Note: Better not to use this option. See Updates below.
from fastapi import FastAPI
import pandas as pd
import json
app = FastAPI()
df = pd.read_csv("file.csv")
def parse_csv(df):
res = df.to_json(orient="records")
parsed = json.loads(res)
return parsed
@app.get("/questions")
def load_questions():
return parse_csv(df)
Update 1: Using .to_dict() method would be a better option, as it would return a dict directly, instead of converting the DataFrame into JSON (using df.to_json()) and then that JSON string into dict (using json.loads()), as described earlier. Example:
@app.get("/questions")
def load_questions():
return df.to_dict(orient="records")
Update 2: When using .to_dict() method and returning the dict, FastAPI, behind the scenes, automatically converts that return value into JSON using the Python standard json.dumps(), after converting it into JSON-compatible data first, using the jsonable_encoder, and then putting that JSON-compatible data inside of a JSONResponse (see this answer for more details).

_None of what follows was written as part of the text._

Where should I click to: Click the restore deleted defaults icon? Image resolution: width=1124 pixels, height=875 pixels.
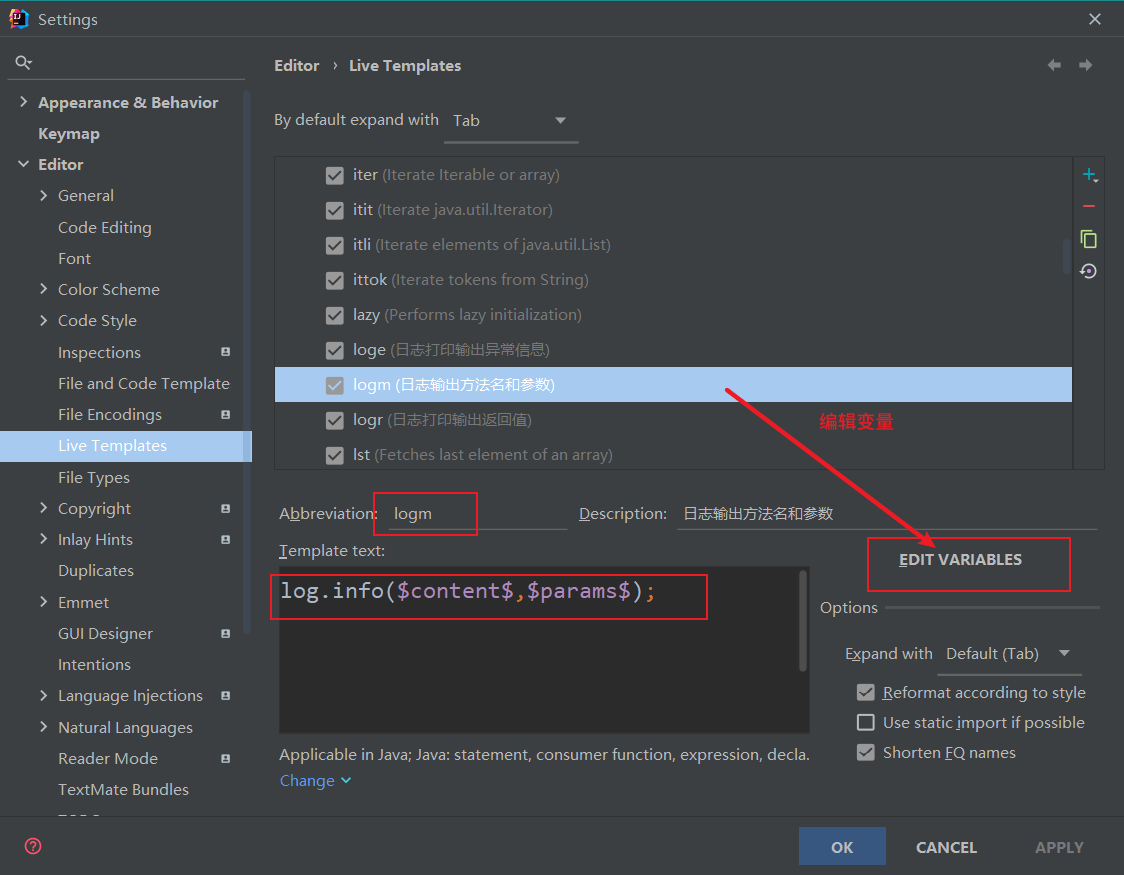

Thus, to avoid that extra processing, you could still use the .to_json() method, but this time, put the JSON string in a custom Response and return it directly, as shown below:
from fastapi import Response
@app.get("/questions")
def load_questions():
return Response(df.to_json(orient="records"), media_type="application/json")
Another option is to return the data in string format, using .to_string() method.
@app.get("/questions")
def load_questions():
return df.to_string()
You could also return the data as an HTML table, using .to_html() method.
from fastapi.responses import HTMLResponse
@app.get("/questions")
def load_questions():
return HTMLResponse(content=df.to_html(), status_code=200)
Finally, you can always return the file as is using FastAPI's FileResponse.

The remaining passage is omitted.